== THE TASK ==
Each line below that carries the string "computer" must appear in the answer.
----- DATA UNDER STUDY -----
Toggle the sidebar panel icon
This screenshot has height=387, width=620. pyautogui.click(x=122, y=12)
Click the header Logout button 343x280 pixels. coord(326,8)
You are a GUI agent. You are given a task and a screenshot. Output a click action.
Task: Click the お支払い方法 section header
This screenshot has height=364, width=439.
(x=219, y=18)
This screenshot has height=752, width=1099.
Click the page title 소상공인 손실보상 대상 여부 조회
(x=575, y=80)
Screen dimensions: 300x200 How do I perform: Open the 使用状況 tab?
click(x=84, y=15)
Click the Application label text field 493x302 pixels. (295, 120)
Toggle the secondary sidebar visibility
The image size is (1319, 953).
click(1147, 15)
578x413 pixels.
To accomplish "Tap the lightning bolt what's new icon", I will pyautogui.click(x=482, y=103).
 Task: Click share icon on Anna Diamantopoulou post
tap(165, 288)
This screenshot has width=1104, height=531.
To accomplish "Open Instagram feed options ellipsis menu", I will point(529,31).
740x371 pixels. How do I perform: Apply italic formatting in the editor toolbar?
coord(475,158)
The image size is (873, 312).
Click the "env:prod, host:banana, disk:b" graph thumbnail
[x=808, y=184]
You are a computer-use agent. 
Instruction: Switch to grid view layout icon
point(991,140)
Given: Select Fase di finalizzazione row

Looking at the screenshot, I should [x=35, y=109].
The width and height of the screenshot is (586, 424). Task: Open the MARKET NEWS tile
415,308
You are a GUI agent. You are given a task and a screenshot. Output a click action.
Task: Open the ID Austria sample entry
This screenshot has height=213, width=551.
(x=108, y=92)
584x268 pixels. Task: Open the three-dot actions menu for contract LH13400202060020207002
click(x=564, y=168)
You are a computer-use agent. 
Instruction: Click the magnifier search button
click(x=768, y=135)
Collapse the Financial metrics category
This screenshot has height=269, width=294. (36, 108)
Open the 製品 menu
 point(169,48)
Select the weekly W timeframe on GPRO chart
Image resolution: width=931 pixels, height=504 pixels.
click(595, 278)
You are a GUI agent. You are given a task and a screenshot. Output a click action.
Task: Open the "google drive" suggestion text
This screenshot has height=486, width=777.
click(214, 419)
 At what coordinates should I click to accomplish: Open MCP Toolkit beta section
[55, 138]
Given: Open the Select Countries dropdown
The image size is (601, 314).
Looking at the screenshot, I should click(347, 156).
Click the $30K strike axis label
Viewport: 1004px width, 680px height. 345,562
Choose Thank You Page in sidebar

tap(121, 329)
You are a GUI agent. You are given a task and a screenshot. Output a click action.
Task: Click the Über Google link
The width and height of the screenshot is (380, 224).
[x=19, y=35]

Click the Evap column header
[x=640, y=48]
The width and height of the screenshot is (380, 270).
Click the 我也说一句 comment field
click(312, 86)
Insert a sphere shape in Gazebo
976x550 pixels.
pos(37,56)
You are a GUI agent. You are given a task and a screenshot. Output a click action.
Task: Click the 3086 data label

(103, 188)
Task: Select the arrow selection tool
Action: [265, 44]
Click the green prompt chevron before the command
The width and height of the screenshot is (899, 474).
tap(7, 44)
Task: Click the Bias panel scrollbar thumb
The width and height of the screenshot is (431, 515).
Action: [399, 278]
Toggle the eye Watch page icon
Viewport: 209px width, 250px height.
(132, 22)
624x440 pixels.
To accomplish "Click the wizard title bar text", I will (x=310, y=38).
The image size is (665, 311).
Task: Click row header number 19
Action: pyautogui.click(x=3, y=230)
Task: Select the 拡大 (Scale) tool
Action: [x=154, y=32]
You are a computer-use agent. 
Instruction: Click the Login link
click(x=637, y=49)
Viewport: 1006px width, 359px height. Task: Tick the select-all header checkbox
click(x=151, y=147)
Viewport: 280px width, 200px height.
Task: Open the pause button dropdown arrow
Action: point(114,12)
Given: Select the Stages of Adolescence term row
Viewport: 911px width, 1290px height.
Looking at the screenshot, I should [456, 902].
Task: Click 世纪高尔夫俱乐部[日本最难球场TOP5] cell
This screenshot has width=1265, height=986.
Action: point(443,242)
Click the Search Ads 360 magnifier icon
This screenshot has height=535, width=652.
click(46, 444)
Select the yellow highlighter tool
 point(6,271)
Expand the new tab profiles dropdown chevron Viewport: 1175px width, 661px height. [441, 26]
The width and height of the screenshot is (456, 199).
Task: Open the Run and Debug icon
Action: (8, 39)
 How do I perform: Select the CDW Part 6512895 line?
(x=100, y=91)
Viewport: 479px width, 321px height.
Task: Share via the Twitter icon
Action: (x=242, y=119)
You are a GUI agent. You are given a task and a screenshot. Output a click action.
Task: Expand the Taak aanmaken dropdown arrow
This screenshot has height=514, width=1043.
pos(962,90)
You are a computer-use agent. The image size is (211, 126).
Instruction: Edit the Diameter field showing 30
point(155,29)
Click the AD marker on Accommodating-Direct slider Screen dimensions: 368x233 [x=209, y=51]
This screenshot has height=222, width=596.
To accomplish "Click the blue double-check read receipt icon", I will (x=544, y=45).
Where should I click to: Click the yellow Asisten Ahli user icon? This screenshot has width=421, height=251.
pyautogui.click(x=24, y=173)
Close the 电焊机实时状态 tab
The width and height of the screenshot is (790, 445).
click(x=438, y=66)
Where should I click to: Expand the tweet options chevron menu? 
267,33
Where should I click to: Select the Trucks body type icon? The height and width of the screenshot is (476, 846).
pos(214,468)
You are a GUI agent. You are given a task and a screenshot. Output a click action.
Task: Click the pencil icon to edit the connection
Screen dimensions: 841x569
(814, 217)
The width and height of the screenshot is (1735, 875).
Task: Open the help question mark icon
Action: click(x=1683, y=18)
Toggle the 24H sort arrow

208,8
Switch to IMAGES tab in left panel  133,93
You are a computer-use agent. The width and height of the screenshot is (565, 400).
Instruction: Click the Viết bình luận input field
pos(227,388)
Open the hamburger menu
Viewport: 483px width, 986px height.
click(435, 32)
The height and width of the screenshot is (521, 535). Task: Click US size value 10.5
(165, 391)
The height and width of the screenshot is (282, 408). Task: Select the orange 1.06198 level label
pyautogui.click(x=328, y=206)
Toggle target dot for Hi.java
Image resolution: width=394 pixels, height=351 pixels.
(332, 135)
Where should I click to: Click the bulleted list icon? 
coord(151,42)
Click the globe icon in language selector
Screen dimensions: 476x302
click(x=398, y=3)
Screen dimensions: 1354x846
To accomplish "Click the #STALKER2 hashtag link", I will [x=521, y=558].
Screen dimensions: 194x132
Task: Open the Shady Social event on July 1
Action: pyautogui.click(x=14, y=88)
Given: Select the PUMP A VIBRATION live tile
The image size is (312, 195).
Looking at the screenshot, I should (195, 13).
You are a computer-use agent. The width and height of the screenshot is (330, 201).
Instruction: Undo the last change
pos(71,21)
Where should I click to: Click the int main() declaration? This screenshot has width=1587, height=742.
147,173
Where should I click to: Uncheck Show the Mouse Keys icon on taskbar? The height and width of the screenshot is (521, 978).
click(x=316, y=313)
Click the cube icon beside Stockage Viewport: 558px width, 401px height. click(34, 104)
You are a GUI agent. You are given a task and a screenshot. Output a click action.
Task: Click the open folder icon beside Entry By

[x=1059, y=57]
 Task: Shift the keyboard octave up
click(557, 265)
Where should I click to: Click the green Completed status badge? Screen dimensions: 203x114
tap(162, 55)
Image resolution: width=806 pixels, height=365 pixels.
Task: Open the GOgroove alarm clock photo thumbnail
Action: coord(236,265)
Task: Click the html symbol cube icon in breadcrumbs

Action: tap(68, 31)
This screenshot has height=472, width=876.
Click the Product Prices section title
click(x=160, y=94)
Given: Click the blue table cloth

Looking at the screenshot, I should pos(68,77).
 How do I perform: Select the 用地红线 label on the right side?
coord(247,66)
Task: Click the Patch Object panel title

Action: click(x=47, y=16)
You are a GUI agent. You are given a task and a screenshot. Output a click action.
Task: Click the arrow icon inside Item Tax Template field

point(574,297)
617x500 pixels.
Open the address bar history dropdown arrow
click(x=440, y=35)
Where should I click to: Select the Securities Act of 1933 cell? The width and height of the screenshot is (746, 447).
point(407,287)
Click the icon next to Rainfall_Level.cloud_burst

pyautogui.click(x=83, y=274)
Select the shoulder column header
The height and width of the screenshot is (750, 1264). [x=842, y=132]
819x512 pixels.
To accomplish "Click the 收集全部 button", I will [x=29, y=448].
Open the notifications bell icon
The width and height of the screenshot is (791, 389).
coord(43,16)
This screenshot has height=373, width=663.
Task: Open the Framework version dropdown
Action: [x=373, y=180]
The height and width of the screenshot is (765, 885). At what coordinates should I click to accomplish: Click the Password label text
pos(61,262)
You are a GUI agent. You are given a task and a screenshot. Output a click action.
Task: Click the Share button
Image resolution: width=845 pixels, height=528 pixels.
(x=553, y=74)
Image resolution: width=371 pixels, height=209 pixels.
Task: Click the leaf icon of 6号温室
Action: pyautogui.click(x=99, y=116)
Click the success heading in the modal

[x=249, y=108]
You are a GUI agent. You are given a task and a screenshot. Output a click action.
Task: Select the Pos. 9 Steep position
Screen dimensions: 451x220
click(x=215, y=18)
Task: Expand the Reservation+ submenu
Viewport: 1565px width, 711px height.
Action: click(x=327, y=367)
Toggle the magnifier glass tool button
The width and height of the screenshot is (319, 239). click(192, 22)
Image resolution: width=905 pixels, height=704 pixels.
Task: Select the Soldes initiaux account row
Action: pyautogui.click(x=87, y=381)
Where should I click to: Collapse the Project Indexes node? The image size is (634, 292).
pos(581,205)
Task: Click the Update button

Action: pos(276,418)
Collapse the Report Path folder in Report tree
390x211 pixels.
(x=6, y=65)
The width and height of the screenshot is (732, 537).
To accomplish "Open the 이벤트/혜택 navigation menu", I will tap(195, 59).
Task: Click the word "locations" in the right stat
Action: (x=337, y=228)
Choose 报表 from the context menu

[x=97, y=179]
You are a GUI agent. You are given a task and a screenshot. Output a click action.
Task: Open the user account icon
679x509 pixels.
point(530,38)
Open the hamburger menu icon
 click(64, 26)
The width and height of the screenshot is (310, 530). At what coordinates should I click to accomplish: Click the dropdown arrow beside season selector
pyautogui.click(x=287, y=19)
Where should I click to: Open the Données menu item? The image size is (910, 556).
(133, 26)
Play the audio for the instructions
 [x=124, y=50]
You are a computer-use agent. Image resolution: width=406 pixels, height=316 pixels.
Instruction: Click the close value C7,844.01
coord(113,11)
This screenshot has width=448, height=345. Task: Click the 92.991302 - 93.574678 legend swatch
-----
== SOLUTION FOR THIS PROBLEM ==
You are a computer-use agent. 
You are a computer-use agent. 
You are a computer-use agent. 
You are a computer-use agent. The image size is (211, 126).
You are a computer-use agent. The width and height of the screenshot is (565, 400).
You are a computer-use agent. The width and height of the screenshot is (330, 201).
You are a computer-use agent. Image resolution: width=406 pixels, height=316 pixels.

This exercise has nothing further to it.